Die Lehrkräftebefragung ist Teil einer Studie zur Energiebildung, die das IPN im Auftrag der RWE Stiftung erstellt. Dr. Stephan Muschick, Geschäftsführer der RWE-Stiftung, sieht darin ein Thema mit gesamtgesellschaftlicher Bedeutung. "Deutschland hat mit der Energiewende ein Projekt beschlossen, für das wir über alle sozialen Schichten und politischen Anschauungen hinweg einen Konsens brauchen", so Muschick. "Inwieweit die Bürgerinnen und Bürger beispielsweise neue Stromtrassen, Kraftwerke und Speichertechnologien unterstützen, hängt auch von ihrem Wissen rund um Energie ab."

Wo gehandelt werden muss, zeigt unter anderem die Betrachtung der Schulstufen. Zwei Drittel der Lehrkräfte beklagen etwa, dass das Thema Energie in der Grundstufe unterrepräsentiert sei und dem komplexen Thema deshalb später die Basis fehle. Außerdem verlangen die Lehrkräfte mehr Kontinuität über die Schulstufen hinweg. Das vermittelte Wissen baue zu wenig aufeinander auf. Als besonders problematisch sehen acht von zehn Befragten den Übergang von der Grundschule in die Klassenstufe 5 bis 6.

Zu den wesentlichen Ergebnissen der Umfrage zählt, dass Energiebildung in den Bundesländern sehr unterschiedlich ausgeprägt ist. Lehrkräfte in Sachsen, Baden-Württemberg, Niedersachsen und Hessen sind tendenziell am ehesten der Meinung, dass der Unterricht ausreicht. Außer in Sachsen beklagen die Befragten allerdings überall, dass nicht genügend Mittel zur Verfügung stehen, um die Schüler beispielsweise in Fragen der Erzeugung und effizienten Nutzung von Energie fit fürs Leben zu machen. Außerdem offenbart die Umfrage Parallelen zur PISA-Studie. In Bayern und Sachsen, die im PISA-Test gut bei den naturwissenschaftlichen Grundlagen abschneiden, sind die Lehrkräfte deutlich zufriedener mit dem Grundlagenunterricht zur Energie als in Nordrhein-Westfalen und Berlin.
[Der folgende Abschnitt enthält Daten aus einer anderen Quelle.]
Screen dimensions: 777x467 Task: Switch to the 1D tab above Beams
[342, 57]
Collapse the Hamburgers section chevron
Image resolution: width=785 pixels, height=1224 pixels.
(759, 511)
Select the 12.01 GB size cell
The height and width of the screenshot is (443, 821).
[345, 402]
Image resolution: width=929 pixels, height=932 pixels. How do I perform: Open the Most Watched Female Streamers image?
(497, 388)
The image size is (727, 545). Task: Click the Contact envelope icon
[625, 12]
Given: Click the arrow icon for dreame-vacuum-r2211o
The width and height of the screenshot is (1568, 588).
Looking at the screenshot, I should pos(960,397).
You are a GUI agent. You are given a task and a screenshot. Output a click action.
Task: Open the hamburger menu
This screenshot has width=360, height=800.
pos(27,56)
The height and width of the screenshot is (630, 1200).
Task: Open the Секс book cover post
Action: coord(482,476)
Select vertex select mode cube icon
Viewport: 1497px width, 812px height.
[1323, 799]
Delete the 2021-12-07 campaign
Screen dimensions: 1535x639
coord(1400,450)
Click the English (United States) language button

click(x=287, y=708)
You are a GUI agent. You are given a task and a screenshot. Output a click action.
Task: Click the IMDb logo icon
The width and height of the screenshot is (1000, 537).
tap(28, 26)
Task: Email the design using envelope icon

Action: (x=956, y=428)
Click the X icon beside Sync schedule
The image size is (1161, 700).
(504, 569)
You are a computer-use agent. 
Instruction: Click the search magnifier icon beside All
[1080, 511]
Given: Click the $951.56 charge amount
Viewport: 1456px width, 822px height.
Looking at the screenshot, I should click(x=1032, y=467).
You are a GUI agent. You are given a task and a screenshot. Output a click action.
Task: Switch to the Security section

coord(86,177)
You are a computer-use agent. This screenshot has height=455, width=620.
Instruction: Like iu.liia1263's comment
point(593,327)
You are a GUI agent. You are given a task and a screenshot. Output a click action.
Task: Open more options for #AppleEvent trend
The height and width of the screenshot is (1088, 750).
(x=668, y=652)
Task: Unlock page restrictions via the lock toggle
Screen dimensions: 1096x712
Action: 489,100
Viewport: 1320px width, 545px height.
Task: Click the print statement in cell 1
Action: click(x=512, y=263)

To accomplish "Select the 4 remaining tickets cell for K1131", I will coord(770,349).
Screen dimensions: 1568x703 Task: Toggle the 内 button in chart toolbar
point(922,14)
"Diese Ergebnisse sagen aber noch nichts darüber aus, wie energiegebildet junge Menschen in Deutschland die Schule verlassen", stellt Euler fest. Aufschlüsse darüber werde ein Test geben, in dem das IPN das tatsächliche Energiewissen von 15-Jährigen in ganz Deutschland erfasst. Zum Abschluss der Studie werden Euler und seine Mitarbeiter Bildungsmaßnahmen für alle Altersstufen entwickeln und vorschlagen. "Als Vorbilder könnten sich die Konzepte der Energieschulen erweisen", sagt Euler.